■ **Material provided**
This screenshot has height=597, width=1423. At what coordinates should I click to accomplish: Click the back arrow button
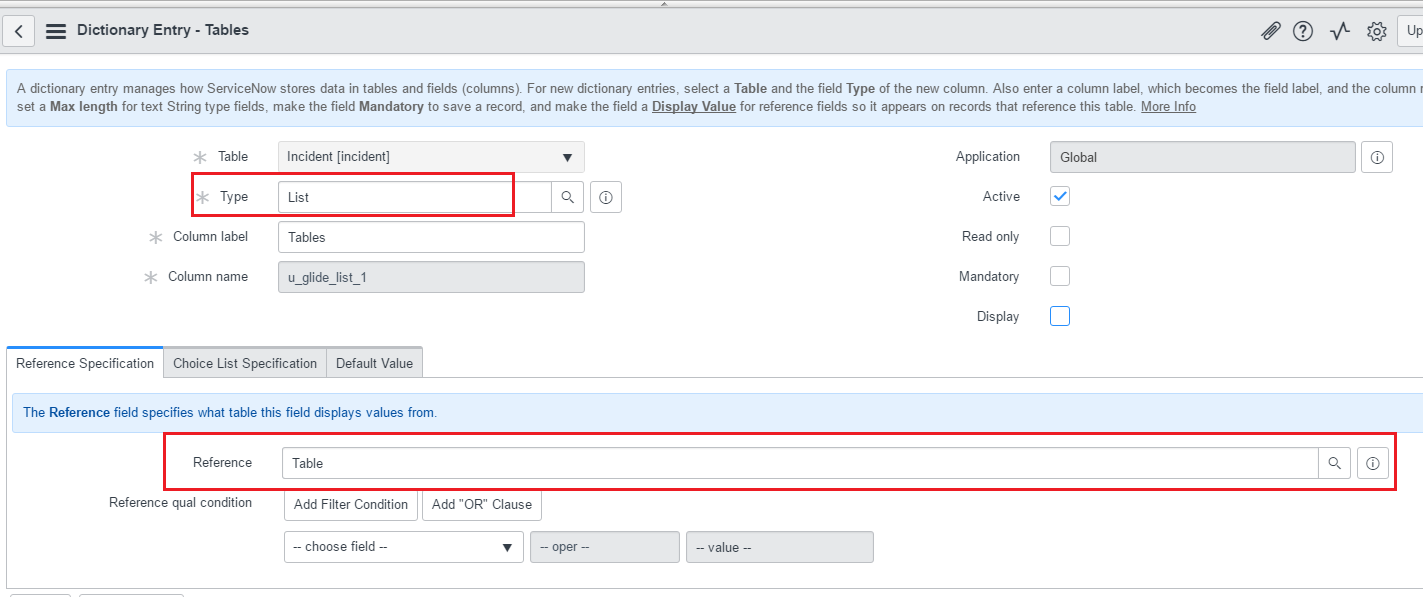coord(19,31)
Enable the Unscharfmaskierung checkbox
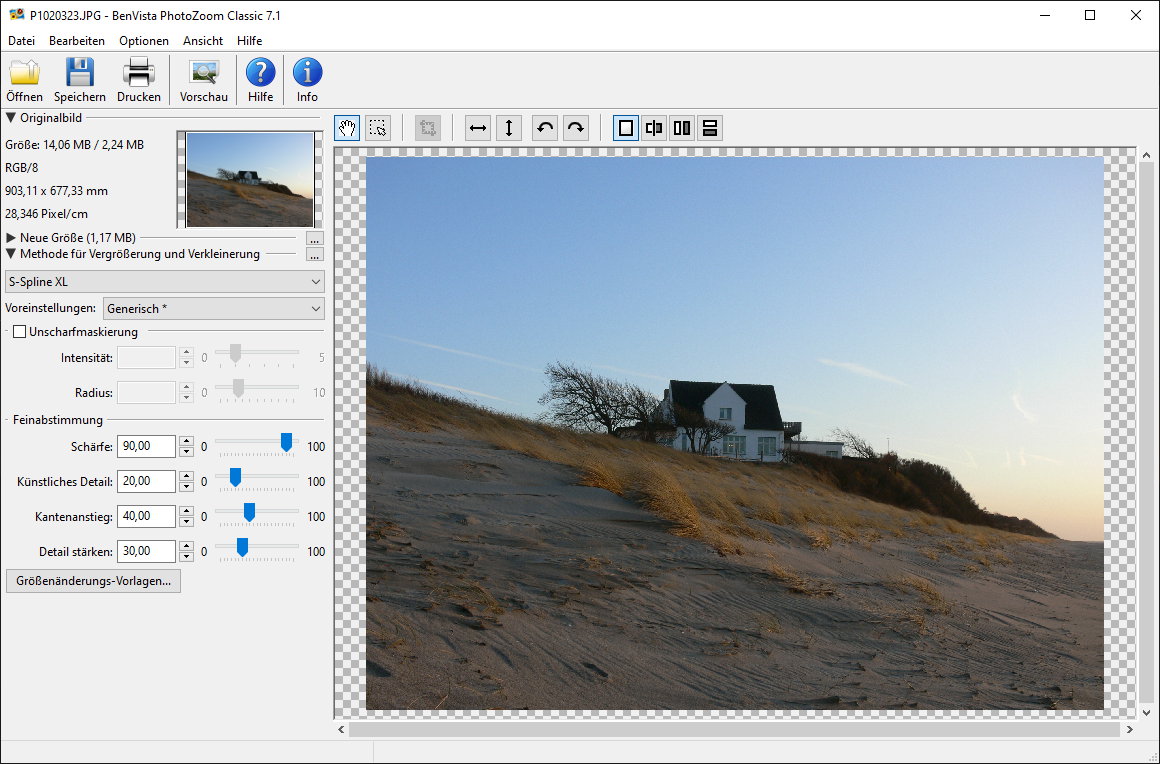Viewport: 1160px width, 764px height. pos(19,332)
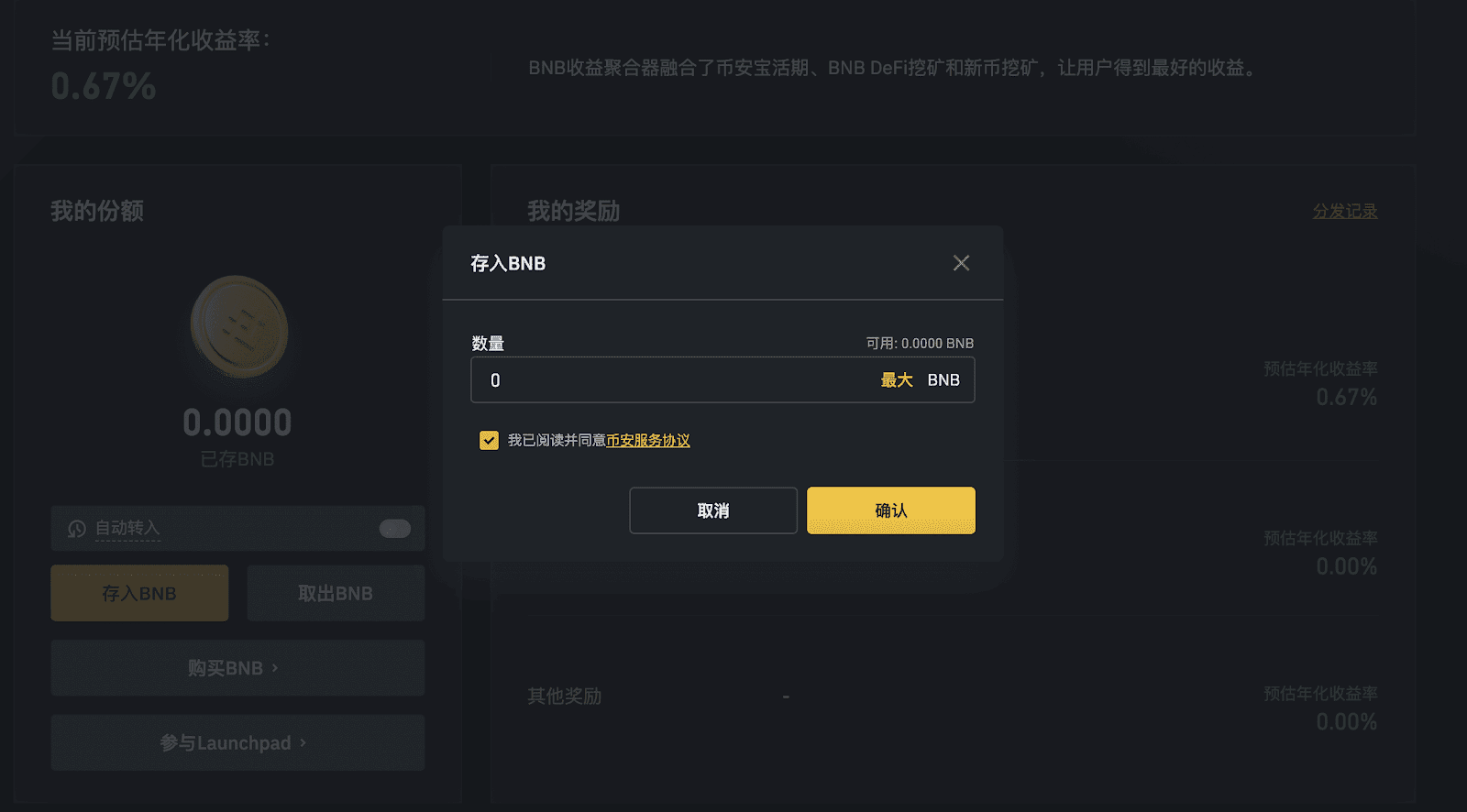Click the 取消 cancel button
This screenshot has height=812, width=1467.
point(713,510)
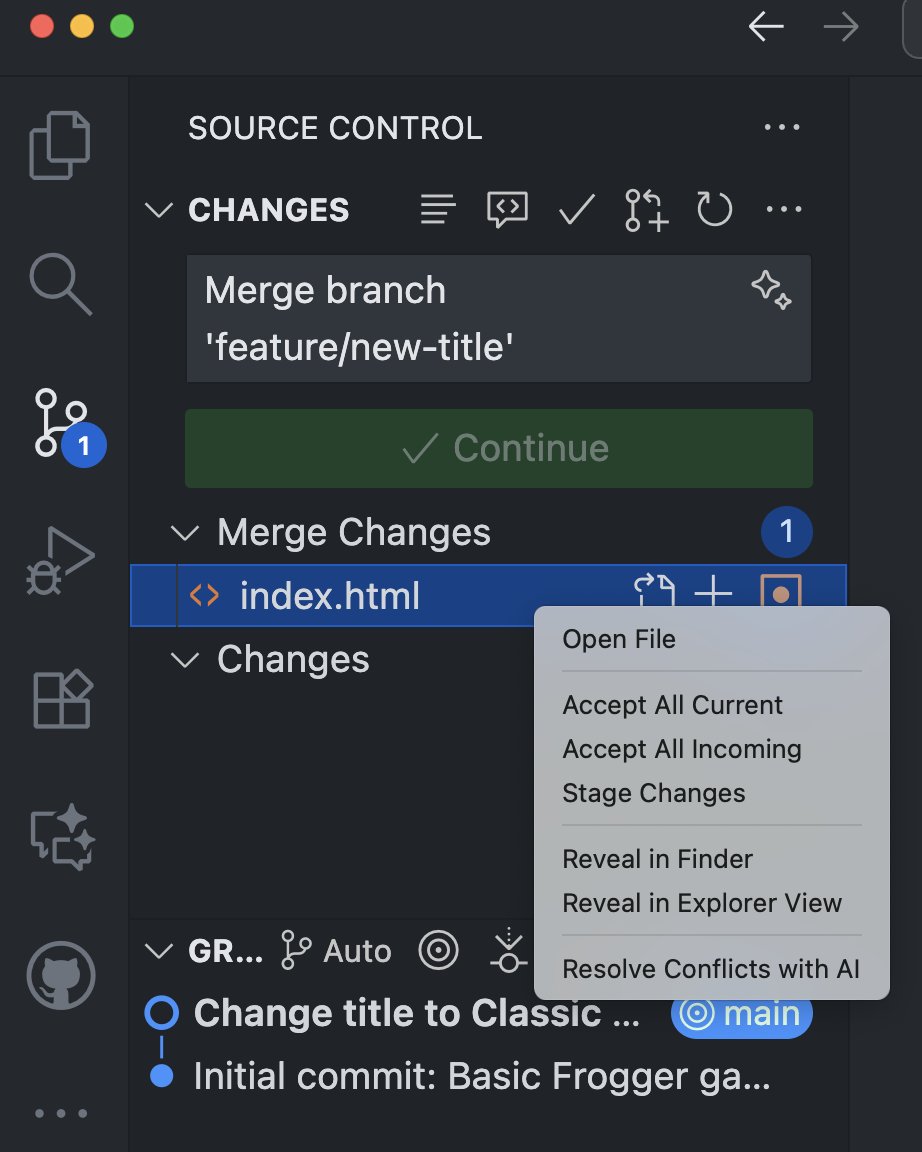
Task: Click the create pull request icon
Action: tap(646, 210)
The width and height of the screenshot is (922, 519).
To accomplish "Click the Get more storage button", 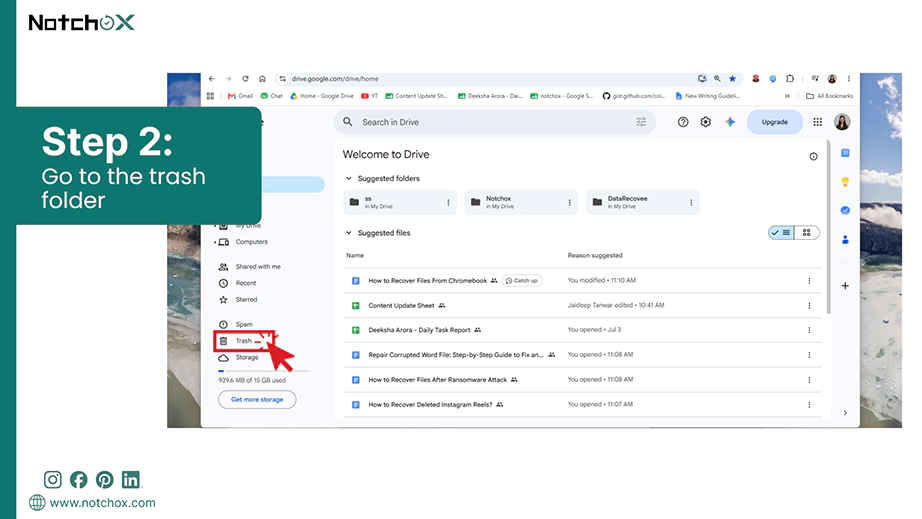I will coord(257,400).
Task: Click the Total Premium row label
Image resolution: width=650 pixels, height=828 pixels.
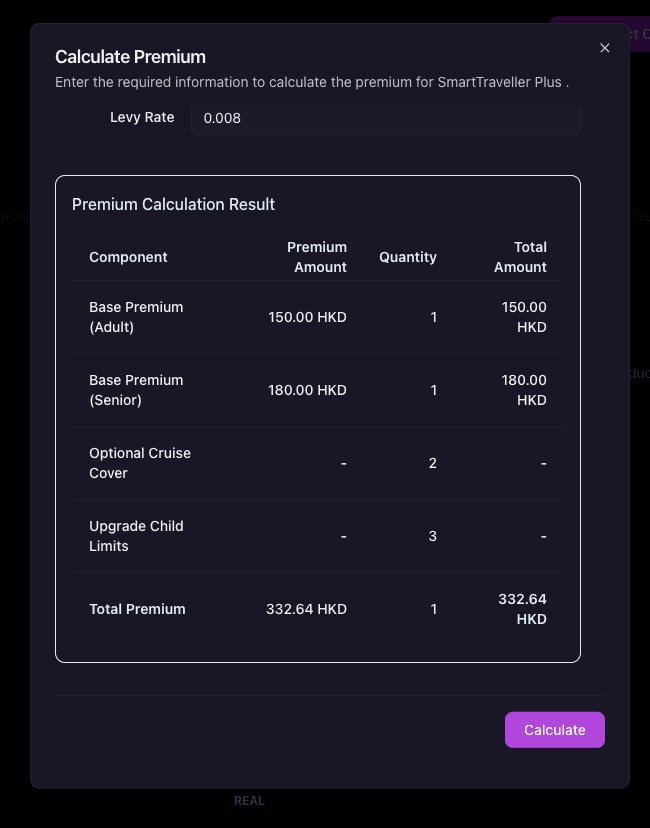Action: pos(137,609)
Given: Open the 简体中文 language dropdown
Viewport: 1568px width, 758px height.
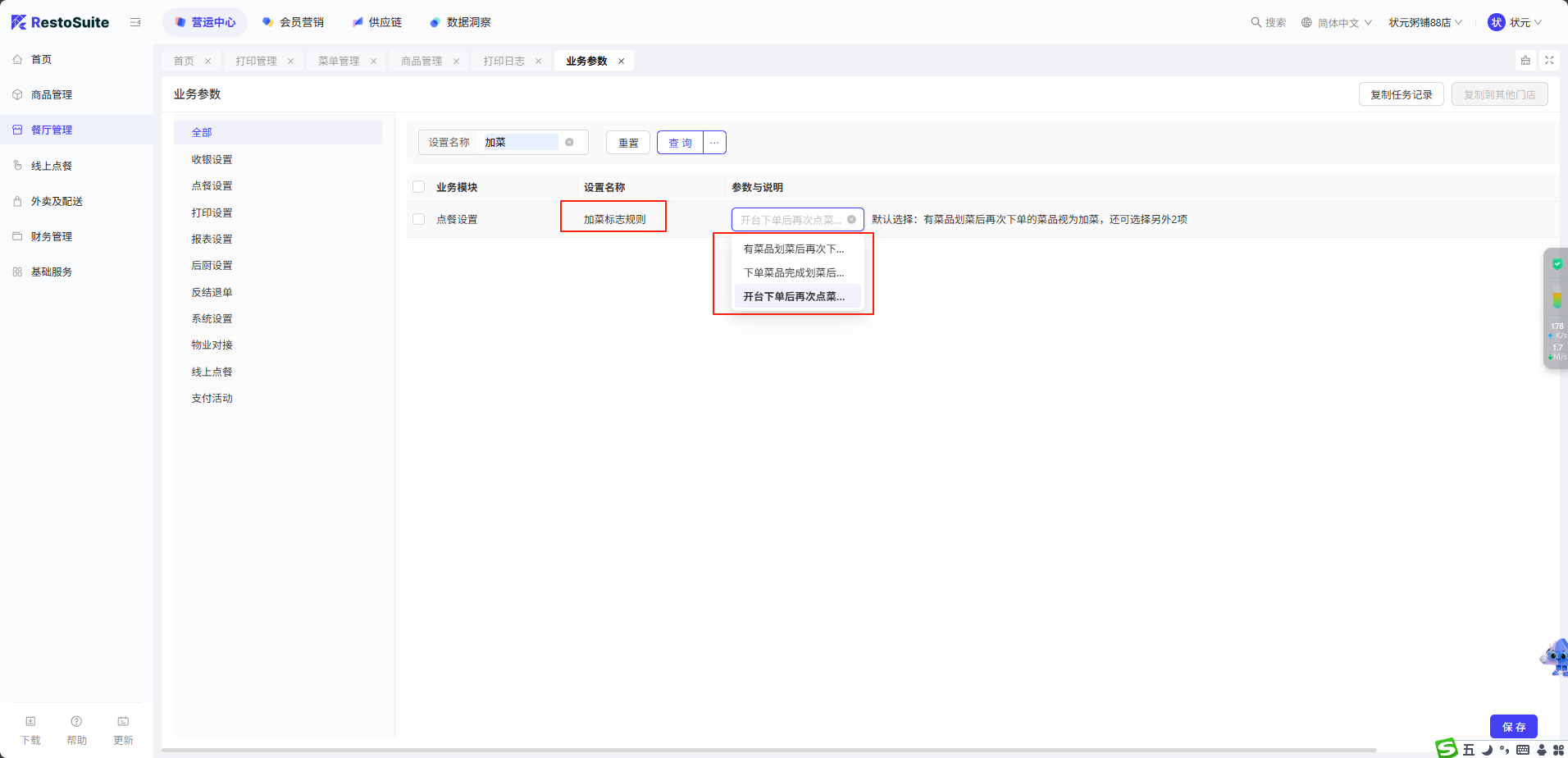Looking at the screenshot, I should [1337, 23].
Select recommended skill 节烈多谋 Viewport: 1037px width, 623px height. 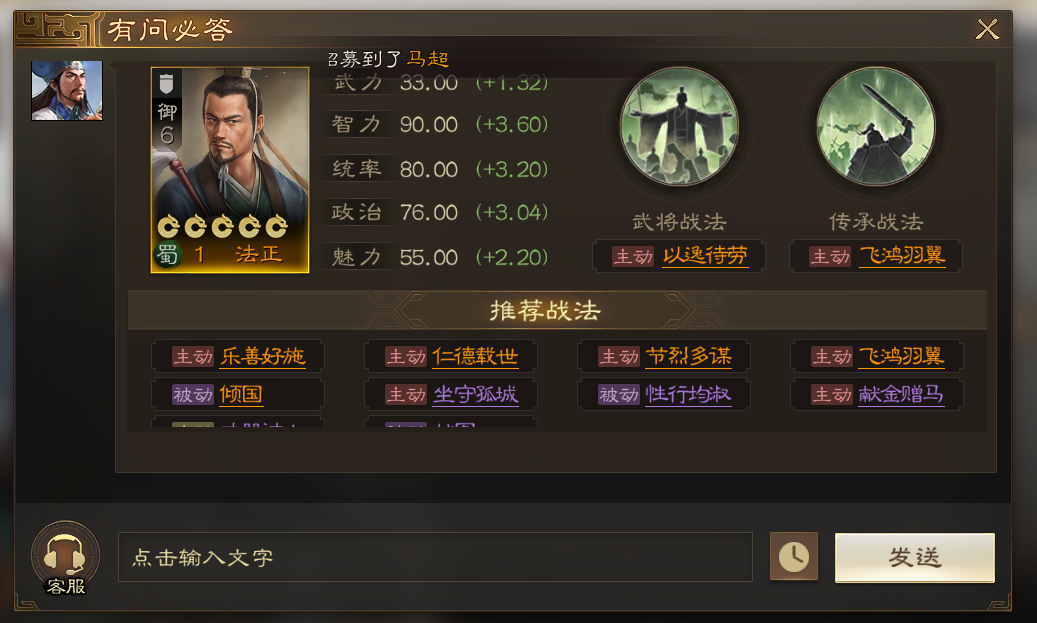pyautogui.click(x=688, y=356)
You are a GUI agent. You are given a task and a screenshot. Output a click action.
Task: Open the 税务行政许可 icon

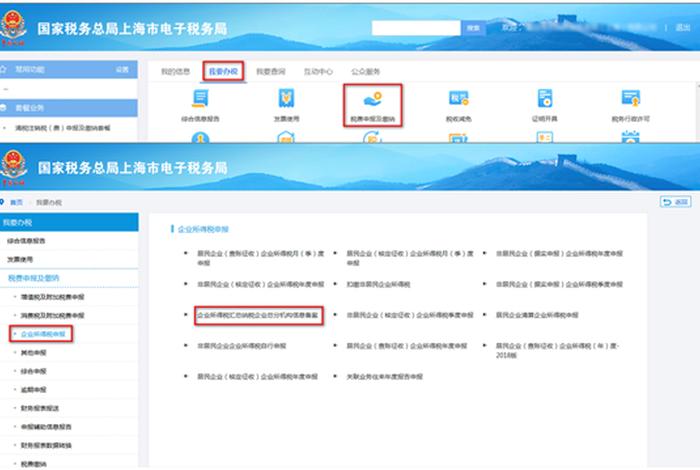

■ **What is expected**
Find the word "Open" in the entries above. Copy every line that has it.

■ **Response area**
Given: Open the 简体中文 language dropdown
Task: Open the 税务行政许可 icon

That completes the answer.